● **STATED GOAL**
Please print the records below word for word, starting at their first line and stopping after the line that contains "pyautogui.click(x=994, y=953)", including that line.

● **GIVEN RECORDS**
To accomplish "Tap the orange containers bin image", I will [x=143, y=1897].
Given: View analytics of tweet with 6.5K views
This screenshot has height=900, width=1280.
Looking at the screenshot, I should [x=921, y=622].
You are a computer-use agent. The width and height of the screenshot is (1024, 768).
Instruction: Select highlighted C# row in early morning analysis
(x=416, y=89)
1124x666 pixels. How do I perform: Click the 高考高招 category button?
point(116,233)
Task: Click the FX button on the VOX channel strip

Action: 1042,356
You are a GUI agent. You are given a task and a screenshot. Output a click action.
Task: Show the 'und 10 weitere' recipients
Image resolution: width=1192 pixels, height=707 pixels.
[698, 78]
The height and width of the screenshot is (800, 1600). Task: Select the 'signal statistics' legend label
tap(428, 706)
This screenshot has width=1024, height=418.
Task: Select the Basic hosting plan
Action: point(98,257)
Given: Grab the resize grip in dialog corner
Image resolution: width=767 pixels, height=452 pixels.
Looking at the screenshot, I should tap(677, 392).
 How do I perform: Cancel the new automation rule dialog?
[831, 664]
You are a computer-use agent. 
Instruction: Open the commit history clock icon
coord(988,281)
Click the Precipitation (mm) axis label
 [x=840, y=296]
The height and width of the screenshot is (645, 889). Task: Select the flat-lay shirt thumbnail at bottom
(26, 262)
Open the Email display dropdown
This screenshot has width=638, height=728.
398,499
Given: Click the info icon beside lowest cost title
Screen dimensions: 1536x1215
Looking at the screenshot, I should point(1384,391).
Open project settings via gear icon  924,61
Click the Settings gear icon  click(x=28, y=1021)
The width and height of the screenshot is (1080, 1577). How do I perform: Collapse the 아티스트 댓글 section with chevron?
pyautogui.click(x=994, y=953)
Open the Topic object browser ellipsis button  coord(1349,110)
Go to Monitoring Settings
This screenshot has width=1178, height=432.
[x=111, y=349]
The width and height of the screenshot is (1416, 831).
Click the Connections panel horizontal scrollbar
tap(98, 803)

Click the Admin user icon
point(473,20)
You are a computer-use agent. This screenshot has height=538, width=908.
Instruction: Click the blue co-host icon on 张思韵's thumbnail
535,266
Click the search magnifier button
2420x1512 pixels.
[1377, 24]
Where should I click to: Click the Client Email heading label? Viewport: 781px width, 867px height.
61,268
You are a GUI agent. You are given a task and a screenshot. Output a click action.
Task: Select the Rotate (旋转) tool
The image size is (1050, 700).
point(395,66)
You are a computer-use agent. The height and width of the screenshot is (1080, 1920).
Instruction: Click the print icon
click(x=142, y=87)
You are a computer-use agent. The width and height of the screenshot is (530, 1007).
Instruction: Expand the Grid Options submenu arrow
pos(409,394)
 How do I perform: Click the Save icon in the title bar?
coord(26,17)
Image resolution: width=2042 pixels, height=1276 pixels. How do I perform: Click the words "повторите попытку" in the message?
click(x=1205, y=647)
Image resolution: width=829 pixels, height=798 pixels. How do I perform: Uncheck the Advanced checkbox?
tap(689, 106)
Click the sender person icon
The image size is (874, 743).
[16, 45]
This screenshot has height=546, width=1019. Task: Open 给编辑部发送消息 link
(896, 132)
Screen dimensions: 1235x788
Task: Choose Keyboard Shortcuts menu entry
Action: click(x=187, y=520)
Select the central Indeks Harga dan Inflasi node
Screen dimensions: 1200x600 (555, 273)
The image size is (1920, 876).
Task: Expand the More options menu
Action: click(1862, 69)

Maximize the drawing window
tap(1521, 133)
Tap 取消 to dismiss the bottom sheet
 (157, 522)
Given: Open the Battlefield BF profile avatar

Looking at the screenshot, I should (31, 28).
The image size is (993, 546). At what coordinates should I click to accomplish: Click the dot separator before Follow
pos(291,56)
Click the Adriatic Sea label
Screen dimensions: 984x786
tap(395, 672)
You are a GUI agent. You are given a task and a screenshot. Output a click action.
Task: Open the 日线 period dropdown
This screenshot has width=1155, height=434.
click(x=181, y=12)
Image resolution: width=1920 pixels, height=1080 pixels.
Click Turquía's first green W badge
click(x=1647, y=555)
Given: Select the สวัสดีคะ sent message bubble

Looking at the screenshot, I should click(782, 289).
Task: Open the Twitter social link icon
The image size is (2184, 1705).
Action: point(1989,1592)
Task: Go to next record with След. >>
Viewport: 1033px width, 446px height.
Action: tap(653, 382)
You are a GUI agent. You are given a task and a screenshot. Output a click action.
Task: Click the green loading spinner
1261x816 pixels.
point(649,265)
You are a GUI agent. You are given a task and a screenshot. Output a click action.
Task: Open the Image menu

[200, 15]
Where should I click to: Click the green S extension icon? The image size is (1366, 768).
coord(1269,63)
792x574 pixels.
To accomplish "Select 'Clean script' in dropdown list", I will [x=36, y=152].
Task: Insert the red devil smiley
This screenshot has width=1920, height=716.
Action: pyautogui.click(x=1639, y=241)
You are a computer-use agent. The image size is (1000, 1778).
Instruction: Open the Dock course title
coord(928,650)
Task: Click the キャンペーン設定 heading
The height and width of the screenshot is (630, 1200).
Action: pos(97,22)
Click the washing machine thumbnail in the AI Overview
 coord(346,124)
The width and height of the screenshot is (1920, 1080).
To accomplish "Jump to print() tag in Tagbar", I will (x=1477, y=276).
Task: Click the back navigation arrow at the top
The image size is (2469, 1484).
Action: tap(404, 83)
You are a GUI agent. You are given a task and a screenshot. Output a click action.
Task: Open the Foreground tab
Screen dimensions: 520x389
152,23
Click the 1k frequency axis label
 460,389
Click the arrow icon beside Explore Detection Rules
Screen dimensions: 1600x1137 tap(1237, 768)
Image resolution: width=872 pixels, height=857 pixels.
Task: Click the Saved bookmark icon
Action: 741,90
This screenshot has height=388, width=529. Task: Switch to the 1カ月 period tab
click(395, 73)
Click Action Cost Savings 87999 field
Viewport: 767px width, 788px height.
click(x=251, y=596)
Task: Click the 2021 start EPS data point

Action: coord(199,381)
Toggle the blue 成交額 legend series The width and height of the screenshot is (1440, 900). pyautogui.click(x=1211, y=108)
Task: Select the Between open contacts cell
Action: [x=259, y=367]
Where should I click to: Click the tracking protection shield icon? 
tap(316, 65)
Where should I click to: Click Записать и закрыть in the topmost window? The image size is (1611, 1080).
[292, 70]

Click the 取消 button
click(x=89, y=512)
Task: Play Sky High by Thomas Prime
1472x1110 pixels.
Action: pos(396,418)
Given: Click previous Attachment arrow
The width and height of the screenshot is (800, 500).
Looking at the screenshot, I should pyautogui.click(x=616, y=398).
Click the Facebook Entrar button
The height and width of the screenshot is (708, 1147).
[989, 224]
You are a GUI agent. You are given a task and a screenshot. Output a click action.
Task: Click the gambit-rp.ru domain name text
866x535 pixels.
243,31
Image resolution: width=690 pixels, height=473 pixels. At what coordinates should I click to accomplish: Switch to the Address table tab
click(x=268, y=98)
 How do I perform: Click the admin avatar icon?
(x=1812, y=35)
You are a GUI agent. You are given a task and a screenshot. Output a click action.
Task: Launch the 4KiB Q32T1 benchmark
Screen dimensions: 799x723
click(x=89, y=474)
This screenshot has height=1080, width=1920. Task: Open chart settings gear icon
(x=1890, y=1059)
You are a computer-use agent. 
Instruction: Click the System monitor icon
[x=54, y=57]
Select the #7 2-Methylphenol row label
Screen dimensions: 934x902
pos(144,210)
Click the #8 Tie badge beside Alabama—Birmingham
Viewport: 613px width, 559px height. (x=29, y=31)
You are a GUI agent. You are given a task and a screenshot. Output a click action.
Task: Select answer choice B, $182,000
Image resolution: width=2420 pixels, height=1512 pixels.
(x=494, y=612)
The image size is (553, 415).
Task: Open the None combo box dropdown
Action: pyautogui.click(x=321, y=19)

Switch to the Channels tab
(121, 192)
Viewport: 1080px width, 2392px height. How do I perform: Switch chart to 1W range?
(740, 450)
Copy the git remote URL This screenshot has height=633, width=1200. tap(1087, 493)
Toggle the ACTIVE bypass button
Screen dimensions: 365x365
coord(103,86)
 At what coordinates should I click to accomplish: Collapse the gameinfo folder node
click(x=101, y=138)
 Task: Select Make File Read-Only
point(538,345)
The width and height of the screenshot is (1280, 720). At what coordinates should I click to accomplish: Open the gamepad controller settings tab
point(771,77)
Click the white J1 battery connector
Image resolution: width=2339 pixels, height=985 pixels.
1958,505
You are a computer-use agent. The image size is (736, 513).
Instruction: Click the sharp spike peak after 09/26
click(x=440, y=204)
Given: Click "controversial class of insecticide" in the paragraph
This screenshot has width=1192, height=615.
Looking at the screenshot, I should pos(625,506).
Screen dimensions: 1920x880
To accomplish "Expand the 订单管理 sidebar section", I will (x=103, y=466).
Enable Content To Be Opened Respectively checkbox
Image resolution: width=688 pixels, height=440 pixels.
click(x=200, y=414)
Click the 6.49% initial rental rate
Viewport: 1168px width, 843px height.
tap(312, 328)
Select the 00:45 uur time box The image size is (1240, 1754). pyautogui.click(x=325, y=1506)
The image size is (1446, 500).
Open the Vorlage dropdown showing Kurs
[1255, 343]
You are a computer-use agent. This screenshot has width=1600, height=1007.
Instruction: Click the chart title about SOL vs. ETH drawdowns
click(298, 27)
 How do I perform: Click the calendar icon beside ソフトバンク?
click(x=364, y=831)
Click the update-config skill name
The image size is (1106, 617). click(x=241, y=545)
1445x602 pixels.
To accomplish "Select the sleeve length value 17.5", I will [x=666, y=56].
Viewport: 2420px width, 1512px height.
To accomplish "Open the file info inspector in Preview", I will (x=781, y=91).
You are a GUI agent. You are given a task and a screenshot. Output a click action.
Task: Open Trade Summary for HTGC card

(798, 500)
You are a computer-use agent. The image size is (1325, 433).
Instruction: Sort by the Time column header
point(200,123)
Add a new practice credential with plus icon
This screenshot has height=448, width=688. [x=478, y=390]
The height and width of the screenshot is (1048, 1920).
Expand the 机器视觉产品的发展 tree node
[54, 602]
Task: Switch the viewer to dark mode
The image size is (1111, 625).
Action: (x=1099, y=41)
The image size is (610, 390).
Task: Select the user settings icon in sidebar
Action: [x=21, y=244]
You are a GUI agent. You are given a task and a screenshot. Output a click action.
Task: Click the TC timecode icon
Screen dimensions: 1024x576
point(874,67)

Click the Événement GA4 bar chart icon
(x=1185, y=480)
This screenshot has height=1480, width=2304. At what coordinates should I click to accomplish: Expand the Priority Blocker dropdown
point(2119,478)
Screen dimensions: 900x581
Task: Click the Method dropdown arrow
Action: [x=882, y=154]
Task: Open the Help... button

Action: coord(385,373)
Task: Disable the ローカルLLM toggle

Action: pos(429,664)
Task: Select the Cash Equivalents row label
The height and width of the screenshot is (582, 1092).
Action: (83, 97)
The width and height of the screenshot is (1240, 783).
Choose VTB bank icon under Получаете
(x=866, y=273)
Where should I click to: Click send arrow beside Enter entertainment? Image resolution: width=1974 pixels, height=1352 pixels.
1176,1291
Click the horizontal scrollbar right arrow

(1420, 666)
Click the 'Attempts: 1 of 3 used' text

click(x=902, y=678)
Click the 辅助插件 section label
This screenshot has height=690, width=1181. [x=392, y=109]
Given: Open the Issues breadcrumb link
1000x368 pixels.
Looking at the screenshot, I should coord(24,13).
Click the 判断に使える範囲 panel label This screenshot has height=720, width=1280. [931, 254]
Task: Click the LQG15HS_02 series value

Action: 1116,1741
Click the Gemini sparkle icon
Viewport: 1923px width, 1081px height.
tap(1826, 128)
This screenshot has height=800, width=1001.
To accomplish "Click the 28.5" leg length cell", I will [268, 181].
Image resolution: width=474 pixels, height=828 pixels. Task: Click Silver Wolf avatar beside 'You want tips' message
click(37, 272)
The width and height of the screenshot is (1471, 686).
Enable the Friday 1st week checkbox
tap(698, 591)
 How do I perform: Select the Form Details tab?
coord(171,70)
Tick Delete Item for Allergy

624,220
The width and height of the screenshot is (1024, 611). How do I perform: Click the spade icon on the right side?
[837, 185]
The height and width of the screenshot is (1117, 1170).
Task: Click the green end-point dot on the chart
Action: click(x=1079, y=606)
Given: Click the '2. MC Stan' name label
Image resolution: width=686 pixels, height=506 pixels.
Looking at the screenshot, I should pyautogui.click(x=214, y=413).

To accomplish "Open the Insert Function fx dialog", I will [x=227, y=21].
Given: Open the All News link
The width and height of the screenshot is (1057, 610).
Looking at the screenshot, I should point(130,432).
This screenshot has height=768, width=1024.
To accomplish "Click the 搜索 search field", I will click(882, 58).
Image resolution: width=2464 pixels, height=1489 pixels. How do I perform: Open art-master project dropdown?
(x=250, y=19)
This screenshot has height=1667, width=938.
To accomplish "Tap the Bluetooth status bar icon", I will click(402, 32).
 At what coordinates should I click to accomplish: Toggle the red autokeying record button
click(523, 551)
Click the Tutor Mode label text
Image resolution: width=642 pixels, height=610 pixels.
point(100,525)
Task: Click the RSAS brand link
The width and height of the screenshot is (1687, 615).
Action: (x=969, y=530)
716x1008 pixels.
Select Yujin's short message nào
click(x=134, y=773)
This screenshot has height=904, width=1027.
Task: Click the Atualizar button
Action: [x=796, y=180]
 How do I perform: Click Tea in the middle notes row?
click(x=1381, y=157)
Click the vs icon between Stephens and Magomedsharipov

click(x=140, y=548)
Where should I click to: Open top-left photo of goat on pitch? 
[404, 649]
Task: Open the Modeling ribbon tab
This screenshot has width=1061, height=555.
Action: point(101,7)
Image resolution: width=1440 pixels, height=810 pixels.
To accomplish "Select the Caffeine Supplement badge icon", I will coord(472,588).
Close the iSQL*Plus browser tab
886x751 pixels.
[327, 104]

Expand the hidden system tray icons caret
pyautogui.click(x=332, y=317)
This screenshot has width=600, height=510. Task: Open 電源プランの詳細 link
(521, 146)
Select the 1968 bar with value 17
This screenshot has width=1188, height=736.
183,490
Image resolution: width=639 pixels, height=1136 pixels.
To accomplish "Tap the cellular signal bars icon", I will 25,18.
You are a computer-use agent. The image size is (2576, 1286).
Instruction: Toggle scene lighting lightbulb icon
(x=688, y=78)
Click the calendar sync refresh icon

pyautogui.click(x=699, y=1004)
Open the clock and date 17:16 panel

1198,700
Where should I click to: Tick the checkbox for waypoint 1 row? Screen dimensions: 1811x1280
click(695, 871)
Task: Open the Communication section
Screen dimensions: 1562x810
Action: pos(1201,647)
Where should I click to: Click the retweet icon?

● **FINISHED EXERCISE**
To accomplish "Tap the orange containers bin image", I will [x=143, y=1897].
Given: View analytics of tweet with 6.5K views
This screenshot has height=900, width=1280.
Looking at the screenshot, I should [x=921, y=622].
You are a computer-use agent. The width and height of the screenshot is (1024, 768).
Instruction: Select highlighted C# row in early morning analysis
(x=416, y=89)
1124x666 pixels. How do I perform: Click the 高考高招 category button?
point(116,233)
Task: Click the FX button on the VOX channel strip

Action: 1042,356
You are a GUI agent. You are given a task and a screenshot. Output a click action.
Task: Show the 'und 10 weitere' recipients
Image resolution: width=1192 pixels, height=707 pixels.
[698, 78]
The height and width of the screenshot is (800, 1600). Task: Select the 'signal statistics' legend label
tap(428, 706)
This screenshot has width=1024, height=418.
Task: Select the Basic hosting plan
Action: point(98,257)
Given: Grab the resize grip in dialog corner
Image resolution: width=767 pixels, height=452 pixels.
Looking at the screenshot, I should tap(677, 392).
 How do I perform: Cancel the new automation rule dialog?
[831, 664]
You are a computer-use agent. 
Instruction: Open the commit history clock icon
coord(988,281)
Click the Precipitation (mm) axis label
 [x=840, y=296]
The height and width of the screenshot is (645, 889). Task: Select the flat-lay shirt thumbnail at bottom
(26, 262)
Open the Email display dropdown
This screenshot has width=638, height=728.
398,499
Given: Click the info icon beside lowest cost title
Screen dimensions: 1536x1215
Looking at the screenshot, I should point(1384,391).
Open project settings via gear icon  924,61
Click the Settings gear icon  click(x=28, y=1021)
The width and height of the screenshot is (1080, 1577). How do I perform: Collapse the 아티스트 댓글 section with chevron?
pyautogui.click(x=994, y=953)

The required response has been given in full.